Entre o início dos anos 1970 e os anos 2000, o britânico Mike Hodges, que morreu no passado dia 17 aos 90 anos, assinou dez filmes. Nascido em Bristol em 1932, a passagem de Hodges pelo cinema começou e acabou nas histórias de crime e vingança. Primeiro, em 1971, com o brutal clássico Get Carter, centrado num criminoso interpretado por Michael Caine que regressa de Londres para a zona de Newcastle em busca de quem matou o seu irmão. Depois, em 2003, dirigiu Clive Owen, a quem tinha dado um excelente cartão-de-visita internacional em 1998, com o neo-noir Croupier, em Só a Morte me Pode Parar. A morte de Mike Hodges foi anunciada, dias depois, pelo produtor desse último filme, Mike Kaplan, à revista Variety.

Pelo meio, Hodges fez o filme de super-heróis de culto Flash Gordon, o da canção dos Queen, uma adaptação das tiras de banda desenhada homónimas da década de 1930. Também se lançou às comédias, com Batota no Jogo, também com Caine, Os Tarados do Espaço, com as estrelas da comédia televisiva Griff Rhys Jones e Mel Smith. Fez filmes que ficaram esquecidos, como o Os Guerrilheiros da Sombra – do qual não se orgulhava –, com Mickey Rourke e Bob Hoskins, ou o thriller de terror O Arco-Íris Negro, com Rosanna Arquette, assolado por problemas de distribuição. Em 1975, adaptou Michael Crichton para o filme de terror de ficção científica O Homem Terminal, com George Segal.

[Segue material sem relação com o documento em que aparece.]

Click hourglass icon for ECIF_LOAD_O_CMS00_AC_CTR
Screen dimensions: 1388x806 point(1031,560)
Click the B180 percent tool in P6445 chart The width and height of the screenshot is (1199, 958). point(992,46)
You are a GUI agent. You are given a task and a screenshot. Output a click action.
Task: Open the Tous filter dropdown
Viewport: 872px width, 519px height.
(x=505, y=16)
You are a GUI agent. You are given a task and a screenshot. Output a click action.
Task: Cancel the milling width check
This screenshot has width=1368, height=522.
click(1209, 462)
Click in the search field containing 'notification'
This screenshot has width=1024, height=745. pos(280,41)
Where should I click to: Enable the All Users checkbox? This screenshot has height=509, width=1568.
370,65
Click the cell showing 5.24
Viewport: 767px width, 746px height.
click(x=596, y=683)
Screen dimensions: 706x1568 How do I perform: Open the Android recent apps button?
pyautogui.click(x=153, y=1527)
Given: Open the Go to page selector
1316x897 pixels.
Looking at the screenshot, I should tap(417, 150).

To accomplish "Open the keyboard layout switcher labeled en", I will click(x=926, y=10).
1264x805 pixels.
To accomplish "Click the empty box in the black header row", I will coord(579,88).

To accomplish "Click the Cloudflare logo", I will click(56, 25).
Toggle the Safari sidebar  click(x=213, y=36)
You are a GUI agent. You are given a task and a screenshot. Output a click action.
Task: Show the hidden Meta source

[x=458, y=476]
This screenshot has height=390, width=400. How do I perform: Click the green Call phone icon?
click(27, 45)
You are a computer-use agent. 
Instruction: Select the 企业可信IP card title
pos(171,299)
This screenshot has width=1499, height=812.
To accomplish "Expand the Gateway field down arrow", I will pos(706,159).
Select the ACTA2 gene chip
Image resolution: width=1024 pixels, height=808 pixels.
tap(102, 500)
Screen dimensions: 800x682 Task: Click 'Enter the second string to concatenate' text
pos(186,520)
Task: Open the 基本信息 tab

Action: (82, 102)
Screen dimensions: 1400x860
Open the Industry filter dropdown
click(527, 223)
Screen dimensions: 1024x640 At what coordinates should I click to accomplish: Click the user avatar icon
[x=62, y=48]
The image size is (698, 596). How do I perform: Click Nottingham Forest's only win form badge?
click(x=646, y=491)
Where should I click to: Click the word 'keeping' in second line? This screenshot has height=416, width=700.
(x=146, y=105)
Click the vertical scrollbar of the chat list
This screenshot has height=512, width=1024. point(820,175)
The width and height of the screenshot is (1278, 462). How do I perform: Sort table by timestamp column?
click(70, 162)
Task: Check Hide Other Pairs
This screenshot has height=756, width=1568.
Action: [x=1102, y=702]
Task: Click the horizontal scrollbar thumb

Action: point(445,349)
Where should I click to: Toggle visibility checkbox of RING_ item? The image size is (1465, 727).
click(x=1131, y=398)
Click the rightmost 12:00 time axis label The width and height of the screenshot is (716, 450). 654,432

Antes de tudo isso, contudo, passou, no final da década de 1950, pela Marinha Real Britânica, o que influenciou o seu trabalho. Numa carta enviada pelo próprio Mike Hodges ao diário britânico The Guardian em Maio deste ano, em resposta a um artigo do crítico Peter Bradshaw, que recordou o episódio ("Um criador de obras-primas tão confortável com crime sombrio quanto ficção científica cómica", lê-se no título), falou de como essa radicalização inspirou a brutalidade de Get Carter, adaptação de um romance de Ted Lewis. Passou mesmo pelas comunidades piscatórias e portos como North Shields, onde decorre a acção do filme.

"Ao longo de dois anos, os meus olhos de classe média foram forçados a testemunhar pobreza horrenda e uma privação de que eu era desconhecedor. Entrei na Marinha como um recém-diplomado revisor de contas e um jovem tory complacente, e saí de lá um jovem homem irado e radical", escreveu. Bradshaw menciona que o "génio de Hodges", nesse filme, estava em "mostrar-nos que o crime e o realismo social se sobrepõem porque o crime era uma das poucas maneiras de as pessoas de classe trabalhadora se tornarem ricas".

Depois da Marinha, passou pela televisão, onde chegou, na ITV, a produtor do programa de cultura Tempo, onde realizou perfis e entrevistou vultos como Jacques Tati, na rodagem de Playtime, Orson Welles ou Ornette Coleman. Começou a realizar telefilmes no final dos anos 1960, tendo continuado a realizar para esse meio mesmo após começar a sua carreira no cinema, com minisséries, documentários e outros filmes.